Friday, August 21st, 2009

For quite a few years I’ve been refocusing the lens of my preaching and teaching the gospel. I am seeing it more and more as God’s great invitation to life that is full of light and wonder. One of the implications of that reshift of focus is an internal set of translating the language of church and faith. Some I am sure would cry foul, but I find the new language liberating. So, here is a beginning (and very brief) guide to this Gospel of Invitation.

Command => Invitation

This is the basic translation. To me the whole command language sets up our relationship with God as one of servant/master, which Jesus changes when he talks in John 15:12-15 about we are no longer servants, but friends.

This also clears up for me the mixed messages of all the commands to love one another. Being invited to a life of loving one another makes a lot more coherant sense then the implied idea of “love one another, or else…”

CHALLENGE A - Duplicate the passage on the Gospel of Invitation word for word, beginning at the words "Command => Invitation" and stopping after "servants, but friends.".

SOURCE DATA -
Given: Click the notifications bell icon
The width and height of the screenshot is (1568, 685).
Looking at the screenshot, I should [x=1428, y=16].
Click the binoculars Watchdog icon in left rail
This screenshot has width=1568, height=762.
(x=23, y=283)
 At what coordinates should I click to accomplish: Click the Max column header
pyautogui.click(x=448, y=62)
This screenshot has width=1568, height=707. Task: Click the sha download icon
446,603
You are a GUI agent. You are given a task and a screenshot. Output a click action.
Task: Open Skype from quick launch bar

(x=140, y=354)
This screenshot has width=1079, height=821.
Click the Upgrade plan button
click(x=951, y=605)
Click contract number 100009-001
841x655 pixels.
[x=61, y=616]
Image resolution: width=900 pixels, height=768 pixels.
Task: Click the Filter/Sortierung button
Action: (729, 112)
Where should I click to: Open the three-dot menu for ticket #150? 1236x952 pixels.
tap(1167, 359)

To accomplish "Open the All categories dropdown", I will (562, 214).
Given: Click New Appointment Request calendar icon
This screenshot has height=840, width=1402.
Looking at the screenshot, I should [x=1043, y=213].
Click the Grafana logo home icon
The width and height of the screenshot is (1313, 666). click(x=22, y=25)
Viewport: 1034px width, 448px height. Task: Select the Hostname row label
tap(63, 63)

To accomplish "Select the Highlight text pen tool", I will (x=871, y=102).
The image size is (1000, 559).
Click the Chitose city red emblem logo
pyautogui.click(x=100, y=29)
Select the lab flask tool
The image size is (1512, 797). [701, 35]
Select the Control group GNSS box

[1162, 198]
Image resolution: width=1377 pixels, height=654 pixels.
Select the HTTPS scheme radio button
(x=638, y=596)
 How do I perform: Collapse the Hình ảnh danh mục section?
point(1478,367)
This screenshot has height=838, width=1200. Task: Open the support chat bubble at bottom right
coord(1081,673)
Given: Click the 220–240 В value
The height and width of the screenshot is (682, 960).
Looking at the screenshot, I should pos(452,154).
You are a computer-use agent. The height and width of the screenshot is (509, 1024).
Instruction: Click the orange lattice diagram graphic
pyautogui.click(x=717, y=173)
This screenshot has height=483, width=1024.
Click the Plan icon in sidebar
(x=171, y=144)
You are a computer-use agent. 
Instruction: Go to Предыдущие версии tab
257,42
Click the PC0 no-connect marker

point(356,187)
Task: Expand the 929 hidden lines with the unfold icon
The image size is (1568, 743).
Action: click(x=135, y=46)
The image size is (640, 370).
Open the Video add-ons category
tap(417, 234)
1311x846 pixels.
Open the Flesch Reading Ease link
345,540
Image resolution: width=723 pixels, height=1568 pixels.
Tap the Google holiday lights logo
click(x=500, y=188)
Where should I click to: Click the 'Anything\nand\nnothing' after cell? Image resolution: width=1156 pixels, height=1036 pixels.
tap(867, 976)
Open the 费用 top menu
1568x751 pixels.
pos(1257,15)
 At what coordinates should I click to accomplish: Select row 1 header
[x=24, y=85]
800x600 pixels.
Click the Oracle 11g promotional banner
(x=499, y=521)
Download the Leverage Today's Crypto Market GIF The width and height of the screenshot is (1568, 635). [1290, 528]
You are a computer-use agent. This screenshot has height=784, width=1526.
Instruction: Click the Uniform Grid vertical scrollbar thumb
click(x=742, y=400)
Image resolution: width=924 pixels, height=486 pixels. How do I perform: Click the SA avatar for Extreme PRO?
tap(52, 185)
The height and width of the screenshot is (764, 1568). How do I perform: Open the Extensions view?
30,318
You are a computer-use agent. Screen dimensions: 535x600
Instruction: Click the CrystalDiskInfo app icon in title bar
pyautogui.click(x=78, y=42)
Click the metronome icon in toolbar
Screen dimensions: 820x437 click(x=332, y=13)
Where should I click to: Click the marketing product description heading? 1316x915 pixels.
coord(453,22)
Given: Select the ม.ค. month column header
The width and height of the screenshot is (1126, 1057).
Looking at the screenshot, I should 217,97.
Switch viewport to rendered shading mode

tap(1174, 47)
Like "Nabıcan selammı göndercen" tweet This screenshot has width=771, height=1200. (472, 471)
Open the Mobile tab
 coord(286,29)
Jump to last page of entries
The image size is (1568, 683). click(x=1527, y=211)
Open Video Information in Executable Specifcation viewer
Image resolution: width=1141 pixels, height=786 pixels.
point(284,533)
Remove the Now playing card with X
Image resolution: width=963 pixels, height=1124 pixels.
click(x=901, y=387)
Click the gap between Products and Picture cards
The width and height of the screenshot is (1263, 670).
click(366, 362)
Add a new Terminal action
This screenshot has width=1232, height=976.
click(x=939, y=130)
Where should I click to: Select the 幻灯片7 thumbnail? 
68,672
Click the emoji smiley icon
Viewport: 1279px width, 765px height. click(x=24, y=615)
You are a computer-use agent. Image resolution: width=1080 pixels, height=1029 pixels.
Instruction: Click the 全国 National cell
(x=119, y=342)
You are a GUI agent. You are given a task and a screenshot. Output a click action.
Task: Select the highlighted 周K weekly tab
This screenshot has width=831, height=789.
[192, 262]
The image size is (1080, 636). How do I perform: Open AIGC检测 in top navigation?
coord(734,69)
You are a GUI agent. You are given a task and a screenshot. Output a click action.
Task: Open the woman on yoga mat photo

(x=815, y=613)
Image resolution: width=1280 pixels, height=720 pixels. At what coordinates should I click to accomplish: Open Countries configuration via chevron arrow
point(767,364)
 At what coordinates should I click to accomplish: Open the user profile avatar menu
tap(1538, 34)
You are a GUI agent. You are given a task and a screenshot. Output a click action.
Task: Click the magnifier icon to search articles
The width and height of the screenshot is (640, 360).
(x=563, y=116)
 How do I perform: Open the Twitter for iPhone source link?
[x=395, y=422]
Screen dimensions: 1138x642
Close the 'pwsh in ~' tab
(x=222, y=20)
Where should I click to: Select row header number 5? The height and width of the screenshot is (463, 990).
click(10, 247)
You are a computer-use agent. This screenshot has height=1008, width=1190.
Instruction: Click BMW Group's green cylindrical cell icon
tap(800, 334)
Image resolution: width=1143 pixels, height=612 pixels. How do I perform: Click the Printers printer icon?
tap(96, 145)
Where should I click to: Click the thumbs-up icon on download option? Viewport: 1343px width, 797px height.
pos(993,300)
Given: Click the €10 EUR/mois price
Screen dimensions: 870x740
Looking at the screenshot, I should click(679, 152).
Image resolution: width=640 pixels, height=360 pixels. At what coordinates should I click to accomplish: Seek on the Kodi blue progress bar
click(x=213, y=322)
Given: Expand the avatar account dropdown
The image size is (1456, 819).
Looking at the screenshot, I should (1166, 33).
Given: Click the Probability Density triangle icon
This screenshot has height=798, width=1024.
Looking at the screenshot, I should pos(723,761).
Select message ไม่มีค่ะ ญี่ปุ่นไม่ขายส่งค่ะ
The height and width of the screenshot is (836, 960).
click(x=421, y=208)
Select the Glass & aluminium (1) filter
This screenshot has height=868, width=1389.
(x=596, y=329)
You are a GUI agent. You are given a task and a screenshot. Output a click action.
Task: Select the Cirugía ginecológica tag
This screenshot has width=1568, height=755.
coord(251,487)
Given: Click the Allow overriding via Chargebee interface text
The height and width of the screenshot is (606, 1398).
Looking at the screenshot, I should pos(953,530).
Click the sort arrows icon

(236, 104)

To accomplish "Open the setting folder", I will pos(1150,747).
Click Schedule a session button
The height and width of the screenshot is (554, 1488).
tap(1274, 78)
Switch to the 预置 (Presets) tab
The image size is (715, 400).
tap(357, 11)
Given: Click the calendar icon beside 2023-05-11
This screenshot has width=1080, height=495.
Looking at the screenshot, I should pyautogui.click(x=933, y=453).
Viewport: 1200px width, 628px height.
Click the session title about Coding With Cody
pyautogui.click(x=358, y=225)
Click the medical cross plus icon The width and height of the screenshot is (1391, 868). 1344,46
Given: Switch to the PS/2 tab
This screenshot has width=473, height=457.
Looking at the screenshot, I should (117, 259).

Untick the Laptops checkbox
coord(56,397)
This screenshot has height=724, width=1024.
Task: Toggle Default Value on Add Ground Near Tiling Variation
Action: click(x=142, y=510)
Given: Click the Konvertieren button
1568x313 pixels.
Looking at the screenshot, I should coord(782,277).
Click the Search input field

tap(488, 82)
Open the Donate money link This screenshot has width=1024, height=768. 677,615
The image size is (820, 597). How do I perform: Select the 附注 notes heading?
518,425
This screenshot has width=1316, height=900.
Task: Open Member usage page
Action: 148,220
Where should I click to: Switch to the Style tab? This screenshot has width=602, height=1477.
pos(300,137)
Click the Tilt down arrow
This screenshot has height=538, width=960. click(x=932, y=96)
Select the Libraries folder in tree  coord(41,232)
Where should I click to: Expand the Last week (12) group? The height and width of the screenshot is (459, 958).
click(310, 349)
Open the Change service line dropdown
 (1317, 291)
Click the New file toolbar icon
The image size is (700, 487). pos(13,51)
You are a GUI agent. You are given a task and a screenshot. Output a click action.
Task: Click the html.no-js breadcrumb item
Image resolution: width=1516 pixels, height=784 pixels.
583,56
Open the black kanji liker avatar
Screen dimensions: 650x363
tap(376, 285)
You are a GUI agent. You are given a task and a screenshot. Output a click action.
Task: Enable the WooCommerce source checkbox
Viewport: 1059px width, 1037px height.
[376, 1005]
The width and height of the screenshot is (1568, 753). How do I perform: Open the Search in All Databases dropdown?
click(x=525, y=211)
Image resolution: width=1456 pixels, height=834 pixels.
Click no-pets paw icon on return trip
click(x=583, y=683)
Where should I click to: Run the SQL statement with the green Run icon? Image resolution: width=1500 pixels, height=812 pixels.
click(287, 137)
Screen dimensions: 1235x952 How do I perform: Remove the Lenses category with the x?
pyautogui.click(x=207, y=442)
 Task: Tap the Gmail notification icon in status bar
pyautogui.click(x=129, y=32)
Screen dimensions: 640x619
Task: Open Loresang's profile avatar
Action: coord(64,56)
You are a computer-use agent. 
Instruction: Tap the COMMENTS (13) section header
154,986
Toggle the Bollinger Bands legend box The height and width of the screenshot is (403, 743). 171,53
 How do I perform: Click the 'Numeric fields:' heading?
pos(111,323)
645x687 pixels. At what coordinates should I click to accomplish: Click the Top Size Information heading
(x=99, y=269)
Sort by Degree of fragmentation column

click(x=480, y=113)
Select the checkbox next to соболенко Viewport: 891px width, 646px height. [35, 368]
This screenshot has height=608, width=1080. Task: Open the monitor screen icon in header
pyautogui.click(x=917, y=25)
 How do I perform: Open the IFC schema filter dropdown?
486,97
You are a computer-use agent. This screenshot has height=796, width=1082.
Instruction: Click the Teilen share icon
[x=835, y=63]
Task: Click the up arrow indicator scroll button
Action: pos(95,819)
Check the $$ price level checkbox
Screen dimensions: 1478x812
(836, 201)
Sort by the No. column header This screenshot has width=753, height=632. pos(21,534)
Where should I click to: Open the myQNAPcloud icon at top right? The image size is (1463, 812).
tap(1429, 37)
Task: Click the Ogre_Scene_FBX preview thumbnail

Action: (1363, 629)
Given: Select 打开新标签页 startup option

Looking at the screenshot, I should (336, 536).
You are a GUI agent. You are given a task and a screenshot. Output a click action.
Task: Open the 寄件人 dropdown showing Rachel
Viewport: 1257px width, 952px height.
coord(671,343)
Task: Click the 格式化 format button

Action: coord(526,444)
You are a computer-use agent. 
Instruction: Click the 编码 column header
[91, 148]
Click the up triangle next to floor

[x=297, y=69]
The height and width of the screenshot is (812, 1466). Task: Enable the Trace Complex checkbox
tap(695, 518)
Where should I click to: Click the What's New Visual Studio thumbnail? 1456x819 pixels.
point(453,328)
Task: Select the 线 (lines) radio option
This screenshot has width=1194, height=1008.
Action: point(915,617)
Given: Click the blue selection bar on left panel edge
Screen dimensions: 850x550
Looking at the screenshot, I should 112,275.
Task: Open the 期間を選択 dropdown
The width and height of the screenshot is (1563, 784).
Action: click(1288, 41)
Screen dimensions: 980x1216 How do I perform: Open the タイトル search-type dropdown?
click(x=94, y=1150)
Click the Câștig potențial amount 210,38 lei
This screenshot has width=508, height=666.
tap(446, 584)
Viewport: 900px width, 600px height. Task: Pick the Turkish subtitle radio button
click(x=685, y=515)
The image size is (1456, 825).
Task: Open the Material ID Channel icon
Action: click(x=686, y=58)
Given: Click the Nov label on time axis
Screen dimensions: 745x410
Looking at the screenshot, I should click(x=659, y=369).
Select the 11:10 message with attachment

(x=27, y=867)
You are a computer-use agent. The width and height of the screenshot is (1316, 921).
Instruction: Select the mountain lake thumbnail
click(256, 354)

CHALLENGE B - Rewrite the records from their first line through the line that contains "pyautogui.click(x=448, y=62)", swapping "notifications bell icon" for "alerts bell icon" and keeping everything else the same.

CORRECT OUTPUT A -
Command => Invitation

This is the basic translation. To me the whole command language sets up our relationship with God as one of servant/master, which Jesus changes when he talks in John 15:12-15 about we are no longer servants, but friends.

CORRECT OUTPUT B -
Given: Click the alerts bell icon
The width and height of the screenshot is (1568, 685).
Looking at the screenshot, I should [x=1428, y=16].
Click the binoculars Watchdog icon in left rail
This screenshot has width=1568, height=762.
(x=23, y=283)
 At what coordinates should I click to accomplish: Click the Max column header
pyautogui.click(x=448, y=62)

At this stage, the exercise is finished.